You can make anything into a game--so said my dad. Dad spent years showing us how. He'd say, "Want to have some fun?" We never learned to run when he said that . . . maybe because he really did make things into a game.
No matter what your occupation, there are going to be times you want to scream, and things you'd really rather not do, and maybe some things that bore you to tears. I actually love my job, but everyone has "those days."
Part of my job is to cite check my attorneys' briefs. This means that each time the attorneys cite to a case or a statute in a brief, I must find that citation in Westlaw or LexisNexis. I make sure that the citation is right, and I check to make sure that anything they have quoted from is quoted properly word for word. Most days this is a piece of cake . . . but then there are those other days when I'm bored to tears. I had one of those "other" days today, and I found myself making a game out of it.
I pictured my sisters sitting on either side of me, and I pretended that I was showing them how to cite check as training to take over my job. Bear in mind that anything that the three of us do together ends up with laughter until there are tears. I had this mental image of my older sister's shaky hands as she tried to type in the citation. I could hear in my head my younger sister cracking witty jokes about my older sister's shaky hands. I could hear them both laughing, one in each of my ears. I would say to them (in my head, of course), "It's just not that difficult, guys!" And then we would all laugh and laugh! I had that silly brief cite checked likity split--and it was fun because I made a game out of it.

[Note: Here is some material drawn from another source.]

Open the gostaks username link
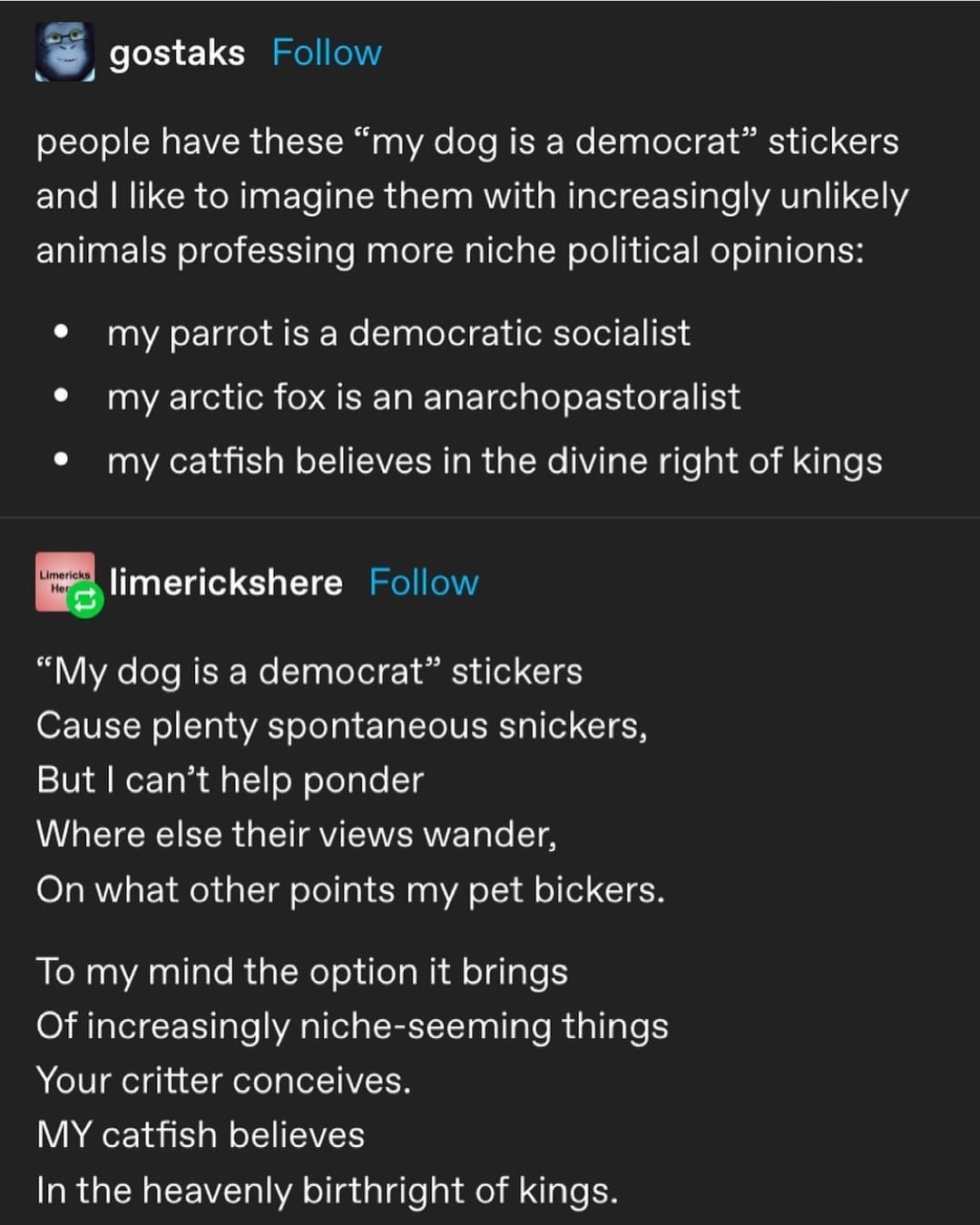The width and height of the screenshot is (980, 1225). tap(177, 53)
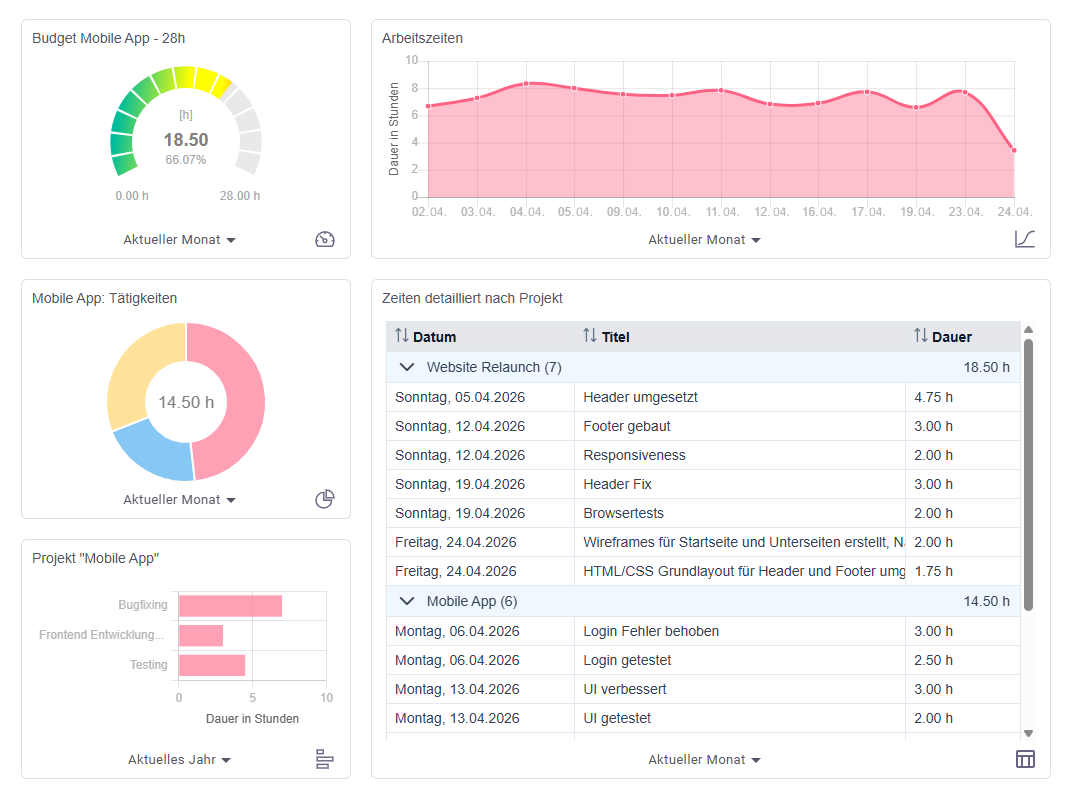Click the bar chart icon in Projekt widget
The height and width of the screenshot is (804, 1074).
pyautogui.click(x=325, y=759)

I left the office ten minutes later than normal because of a meeting, and to make matters worse, traffic was heavier than usual delaying my commute another ten minutes. It was one of those nights that I had a choice: (1) get frustrated and watch the clock to see how much time I wasted on the freeway, or (2) turn the music up, sing along, and play a mind game. My sisters had been so much fun cite checking, that I pretended they were in the car with me. I cranked up the music, and then pretended to show them my traffic theory: go until you hit traffic, and then turn right. Again, I heard their laughter in my head every time I turned right. I walked in the door twenty minutes late, but relaxed and smiling.
I'm tired of my sisters now. I think I'll go to bed. What games will I come up with tomorrow? Maybe I can count the number of times I have to get out of my chair. Maybe I can take a survey of how many people in the office participate in casual Friday--or better yet, break the rules on casual Friday. Hmmm. I'm sure I'll think of something to make tomorrow fun.